The spatial distribution of second-order nonlinearity in thermally poled optical fibers was characterized by second-harmonic microscopy. The second-order nonlinearity was found to be confined to a thin layer close to the anode surface and progressed further into the silica as the poling time increased. Position uncertainty of the anode metal wire was observed to have an effect, as the nonlinear layers were found not always symmetrically located around the nearest points between the anode and cathode. Optical microscopy results were obtained on etched poled fiber cross-sections and compared with those from second-harmonic microscopy.
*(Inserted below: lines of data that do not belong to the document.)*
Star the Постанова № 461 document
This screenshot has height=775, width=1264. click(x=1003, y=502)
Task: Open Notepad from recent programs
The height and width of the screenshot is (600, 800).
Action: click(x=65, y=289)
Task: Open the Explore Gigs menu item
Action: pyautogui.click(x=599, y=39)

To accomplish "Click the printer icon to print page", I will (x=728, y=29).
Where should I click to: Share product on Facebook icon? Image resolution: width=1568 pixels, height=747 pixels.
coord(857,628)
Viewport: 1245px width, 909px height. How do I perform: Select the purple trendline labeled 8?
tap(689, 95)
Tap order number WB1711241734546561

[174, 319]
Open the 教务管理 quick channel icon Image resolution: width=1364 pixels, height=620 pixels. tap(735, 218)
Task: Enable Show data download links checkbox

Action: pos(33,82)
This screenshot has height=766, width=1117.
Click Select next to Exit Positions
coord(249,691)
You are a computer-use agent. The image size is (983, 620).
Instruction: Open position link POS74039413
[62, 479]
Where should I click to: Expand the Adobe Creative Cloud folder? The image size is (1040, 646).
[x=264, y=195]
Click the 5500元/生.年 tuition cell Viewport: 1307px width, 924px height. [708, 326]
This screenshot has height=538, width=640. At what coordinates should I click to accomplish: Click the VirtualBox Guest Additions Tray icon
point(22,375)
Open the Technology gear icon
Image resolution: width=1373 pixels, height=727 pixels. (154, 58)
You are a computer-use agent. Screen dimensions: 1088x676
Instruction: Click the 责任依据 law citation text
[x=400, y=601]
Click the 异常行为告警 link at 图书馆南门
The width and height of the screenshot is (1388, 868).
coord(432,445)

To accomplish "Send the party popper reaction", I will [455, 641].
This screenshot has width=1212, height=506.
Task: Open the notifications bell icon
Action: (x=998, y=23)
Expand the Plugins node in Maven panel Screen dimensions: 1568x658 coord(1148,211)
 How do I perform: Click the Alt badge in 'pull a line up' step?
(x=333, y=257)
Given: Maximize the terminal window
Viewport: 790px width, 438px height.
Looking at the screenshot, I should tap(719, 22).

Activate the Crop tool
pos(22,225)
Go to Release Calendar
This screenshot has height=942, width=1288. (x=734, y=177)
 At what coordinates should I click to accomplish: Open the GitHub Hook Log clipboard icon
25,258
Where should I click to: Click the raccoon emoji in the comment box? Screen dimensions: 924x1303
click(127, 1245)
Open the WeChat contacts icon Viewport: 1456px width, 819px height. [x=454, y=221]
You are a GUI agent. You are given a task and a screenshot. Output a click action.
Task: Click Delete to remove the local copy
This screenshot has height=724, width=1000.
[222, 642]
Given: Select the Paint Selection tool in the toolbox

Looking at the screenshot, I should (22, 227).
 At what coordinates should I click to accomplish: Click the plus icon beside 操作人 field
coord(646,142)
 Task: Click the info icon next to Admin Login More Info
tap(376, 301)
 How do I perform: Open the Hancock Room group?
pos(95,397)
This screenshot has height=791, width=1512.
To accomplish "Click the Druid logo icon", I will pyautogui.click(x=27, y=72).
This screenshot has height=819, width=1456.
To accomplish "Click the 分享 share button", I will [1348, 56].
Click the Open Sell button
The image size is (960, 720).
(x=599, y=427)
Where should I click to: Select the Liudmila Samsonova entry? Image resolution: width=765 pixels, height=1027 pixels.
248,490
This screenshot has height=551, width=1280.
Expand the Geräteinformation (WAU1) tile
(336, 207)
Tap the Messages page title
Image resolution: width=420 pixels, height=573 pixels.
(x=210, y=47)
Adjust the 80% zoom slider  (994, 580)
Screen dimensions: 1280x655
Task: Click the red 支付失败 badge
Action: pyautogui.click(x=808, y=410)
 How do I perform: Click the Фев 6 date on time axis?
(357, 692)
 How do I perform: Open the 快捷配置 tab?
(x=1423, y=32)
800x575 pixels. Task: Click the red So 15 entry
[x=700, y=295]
© 2005 Optical Society of America
Vitreous silica is an isotropic material that lacks any even-order nonlinearity. The discovery of inducing second-order nonlinearity (SON) of the order of 1 pm/V in fused silica by the thermal poling method opens up the prospect of realizing electro-optic switching, modulation, and harmonic generation in silica-based materials , and has attracted extensive research efforts [2–4]. An important topic in this field is the characterization of the spatial distribution of the induced SON profile. This information is both scientifically and technically important, as it can provide much insight to the mechanism of SON formation and offers the possibility of better designing optical waveguides in which the SON is to be induced. The most frequently exploited technique is the Maker fringe method, from which the width of the SON region can be deduced . However the spatial resolution of this method is limited by the coherence length, about 24 µm, for an excitation source at 1.06 µm. Some modifications to the Maker fringe method have been suggested to improve the spatial resolution of this technique [5–7]. Another common technique requires chemical etching of the SON region with hydrofluoric (HF) acid [8,9]. The variance in the etching rate has been suggested to be an indication of the onset of the frozen-in electric field, which is believed to act on the intrinsic third-order nonlinearity of the silica to give the final induced SON. An improved method using simultaneous monitoring of the second-harmonic (SH) signal and the etched away thickness of the poled sample was subsequently proposed in an attempt to fully reconstruct the SON spatial distribution . However this removal of the silica under the anode, which contains the ions that create the field, may also alter the internal frozen-in field. Therefore, the reconstructed SON may not be a good representation of the initial SON distribution.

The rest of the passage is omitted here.